A civic-minded citizen seeking the singularity

An entry

Total Cost of Ownership

Date: 2016-05-13
Status: release
Tags: innovation-accounting management IT internal

Free as in baby, or free as in beer?

If a person gives you a baby, you are also getting a liability for at least 18 years. Free beer, I can enjoy immediately without accumulating liability.

When running a business, expenses come in the form of systems, and people to create and maintain those systems.

I've often seen solutions evaluated and selected without fully considering the total cost of ownership of a system. And more sneakily, the initial assumptions that are made about a solution or its implementation drifts from the original projection, and small workarounds start occurring which add to the cost of a solution. We bought X, but didn't realize that everybody in our org would use it? Or, we chose to build Y based on the assumption that everybody would use it, but didn't realize only 100 or our 1000 employees would use it, and therefore, the solution is not providing the estimated value. Would an off-the-shelf now be preferable given what you know?

The notion of sunk costs affect teams who create solutions as well as an emotional tie to those solutions that helps prevent change from occurring. People are typically more sensitive then their software counterparts.

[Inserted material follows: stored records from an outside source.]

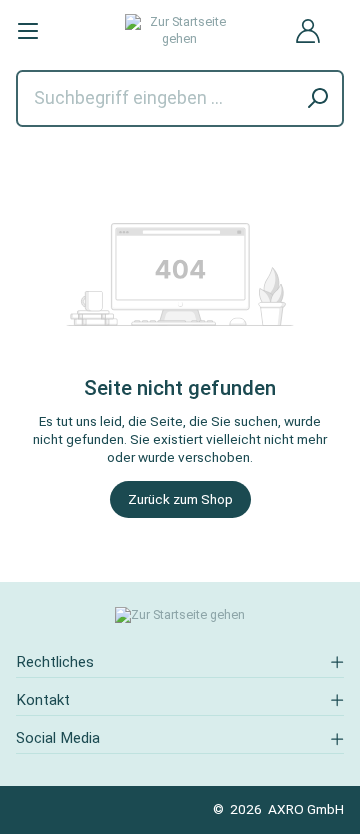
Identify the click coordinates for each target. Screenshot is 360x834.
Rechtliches (55, 662)
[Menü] (28, 31)
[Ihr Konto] (308, 31)
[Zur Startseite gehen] (180, 30)
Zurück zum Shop (180, 499)
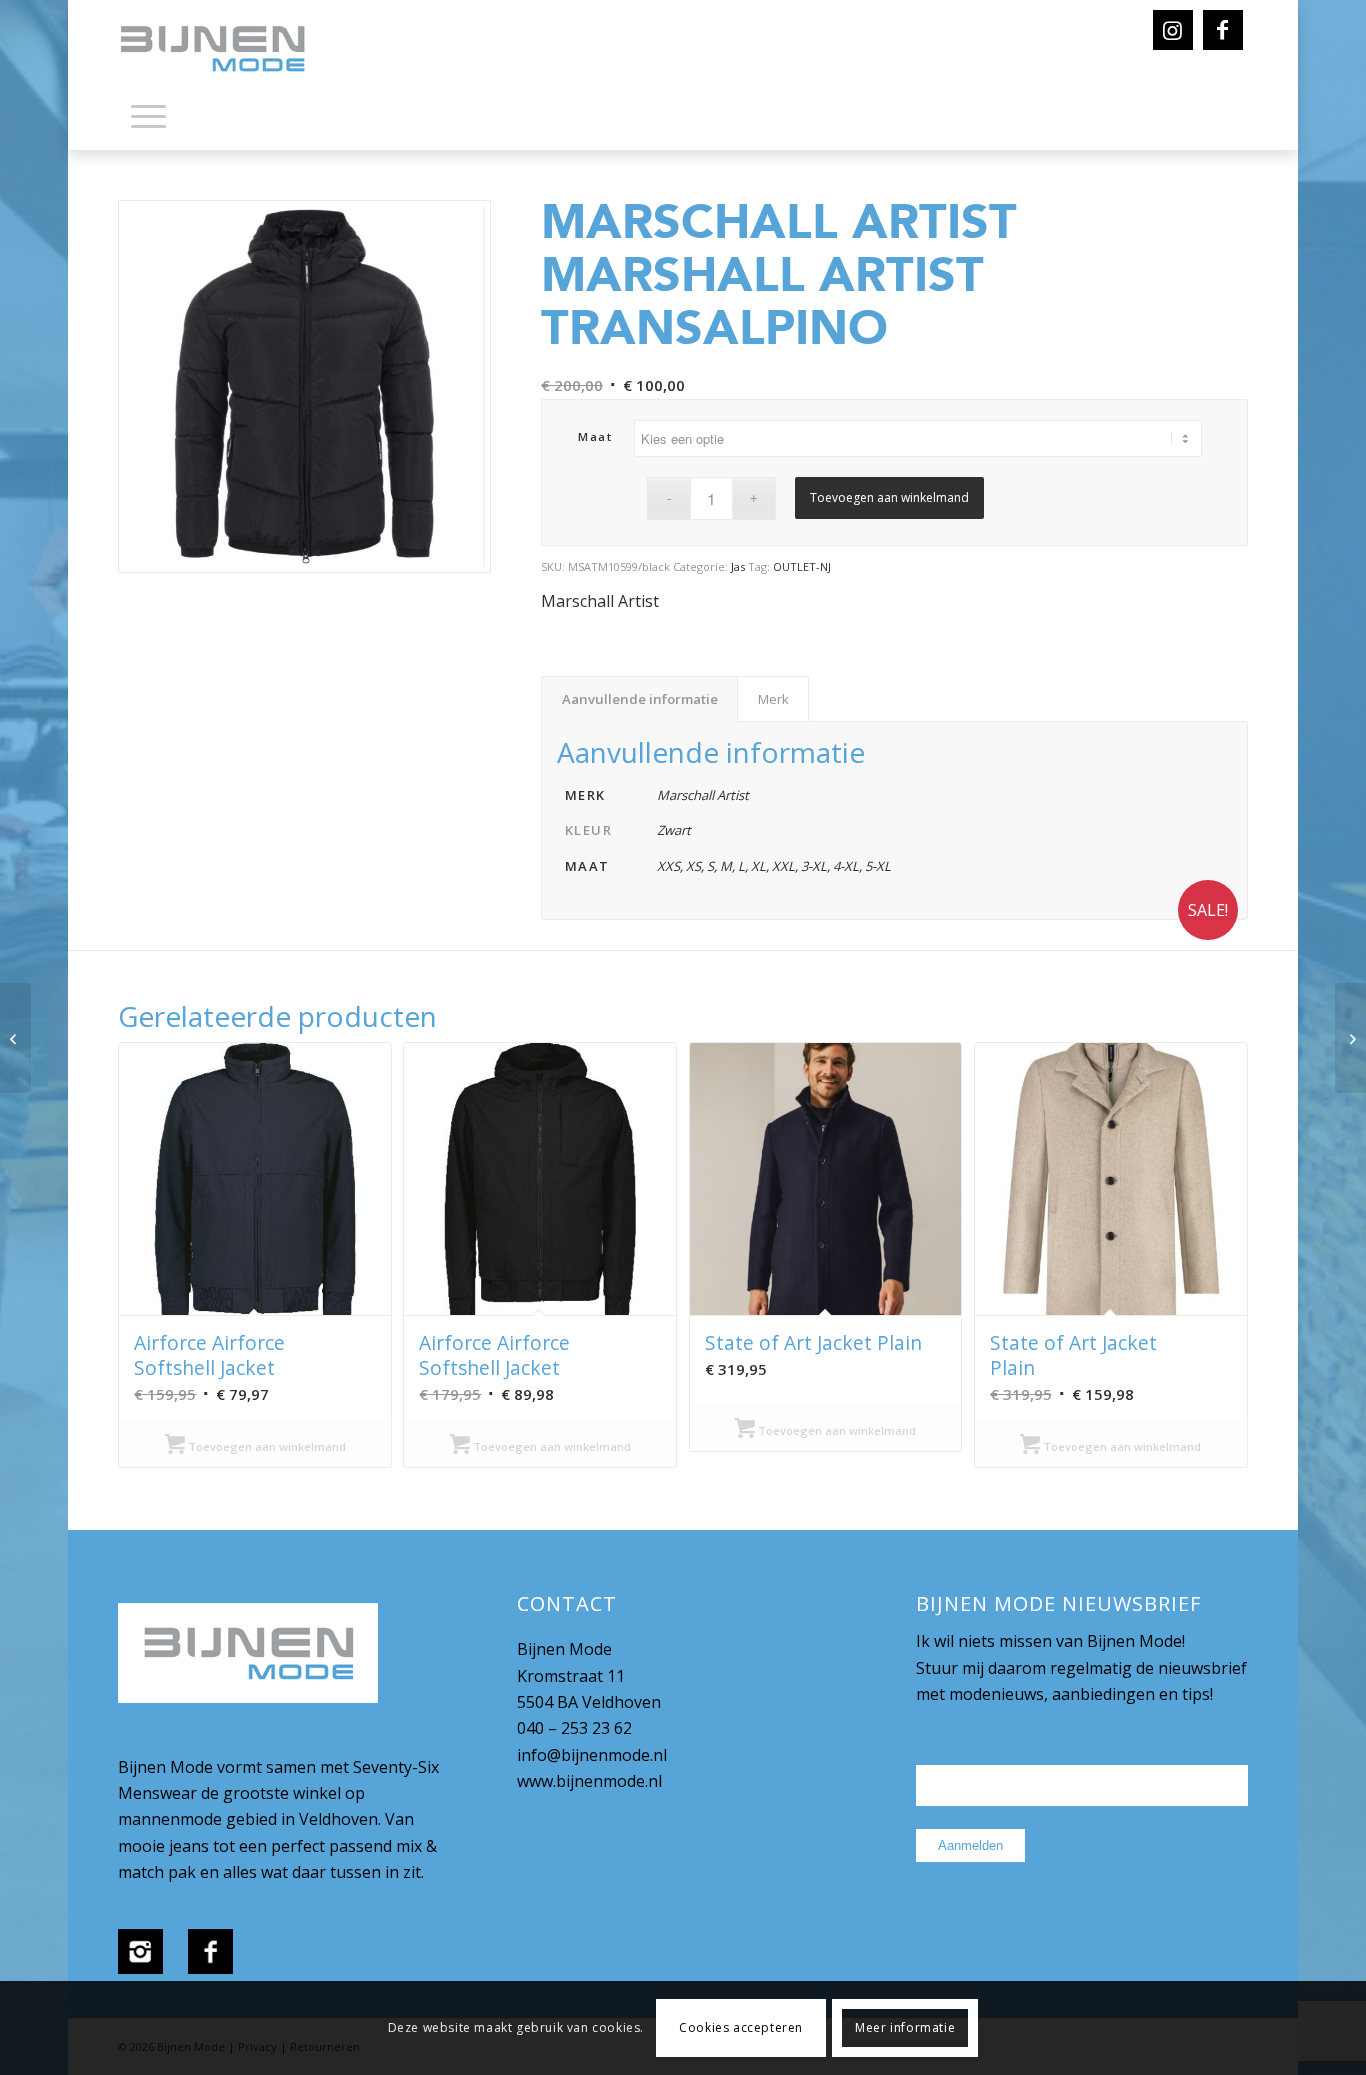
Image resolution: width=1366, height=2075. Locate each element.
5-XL (878, 866)
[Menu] (148, 115)
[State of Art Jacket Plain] (15, 1038)
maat (595, 436)
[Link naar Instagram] (1173, 30)
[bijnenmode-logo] (227, 50)
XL (758, 866)
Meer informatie (905, 2027)
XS (693, 866)
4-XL (846, 866)
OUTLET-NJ (802, 566)
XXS (668, 866)
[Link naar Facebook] (1223, 30)
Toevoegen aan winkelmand (889, 497)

Total cost of ownership is often used during estimations, but rarely have I seen it in terms of actual, ongoing usage. So, when the cost of ownership of a solution rises, how quickly and effectively can the organization sense and respond?

If you run a business, keep an eye on the total cost of ownership for the functional units, such as: Departments, Teams, Software systems, and Processes/Flows/Scenarios. Understanding the value of each functional unit, as well as the cost will better enable you to account an innovation project to improve the state of things.